> Given data
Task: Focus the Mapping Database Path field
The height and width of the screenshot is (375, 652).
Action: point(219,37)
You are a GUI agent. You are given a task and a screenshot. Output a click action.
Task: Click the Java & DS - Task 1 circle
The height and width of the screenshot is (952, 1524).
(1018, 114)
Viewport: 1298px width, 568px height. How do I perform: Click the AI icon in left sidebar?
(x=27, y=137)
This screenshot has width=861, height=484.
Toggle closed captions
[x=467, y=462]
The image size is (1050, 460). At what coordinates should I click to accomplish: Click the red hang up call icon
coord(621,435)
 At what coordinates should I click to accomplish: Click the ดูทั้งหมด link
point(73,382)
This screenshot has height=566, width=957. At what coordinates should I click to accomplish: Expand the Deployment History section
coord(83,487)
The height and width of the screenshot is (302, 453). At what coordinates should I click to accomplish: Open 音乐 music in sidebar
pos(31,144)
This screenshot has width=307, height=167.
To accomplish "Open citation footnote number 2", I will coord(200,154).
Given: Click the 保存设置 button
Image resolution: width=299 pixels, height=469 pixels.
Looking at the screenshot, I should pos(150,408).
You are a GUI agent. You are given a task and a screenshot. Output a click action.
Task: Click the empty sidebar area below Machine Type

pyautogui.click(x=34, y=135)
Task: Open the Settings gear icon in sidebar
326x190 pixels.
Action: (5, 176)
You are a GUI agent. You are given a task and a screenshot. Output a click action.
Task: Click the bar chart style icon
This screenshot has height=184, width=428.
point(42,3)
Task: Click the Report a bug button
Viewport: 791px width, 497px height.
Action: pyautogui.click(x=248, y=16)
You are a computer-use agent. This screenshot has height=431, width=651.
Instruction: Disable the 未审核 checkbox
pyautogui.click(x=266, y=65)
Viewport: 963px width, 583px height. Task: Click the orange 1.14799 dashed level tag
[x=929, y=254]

> Your objective
Reproduce the material word for word, starting with its first line and going on through the line that contains "Looking at the".

> Right answer
Task: Focus the Mapping Database Path field
The height and width of the screenshot is (375, 652).
Action: point(219,37)
You are a GUI agent. You are given a task and a screenshot. Output a click action.
Task: Click the Java & DS - Task 1 circle
The height and width of the screenshot is (952, 1524).
(1018, 114)
Viewport: 1298px width, 568px height. How do I perform: Click the AI icon in left sidebar?
(x=27, y=137)
This screenshot has width=861, height=484.
Toggle closed captions
[x=467, y=462]
The image size is (1050, 460). At what coordinates should I click to accomplish: Click the red hang up call icon
coord(621,435)
 At what coordinates should I click to accomplish: Click the ดูทั้งหมด link
point(73,382)
This screenshot has height=566, width=957. At what coordinates should I click to accomplish: Expand the Deployment History section
coord(83,487)
The height and width of the screenshot is (302, 453). At what coordinates should I click to accomplish: Open 音乐 music in sidebar
pos(31,144)
This screenshot has width=307, height=167.
To accomplish "Open citation footnote number 2", I will coord(200,154).
Given: Click the 保存设置 button
Image resolution: width=299 pixels, height=469 pixels.
Looking at the screenshot, I should pos(150,408).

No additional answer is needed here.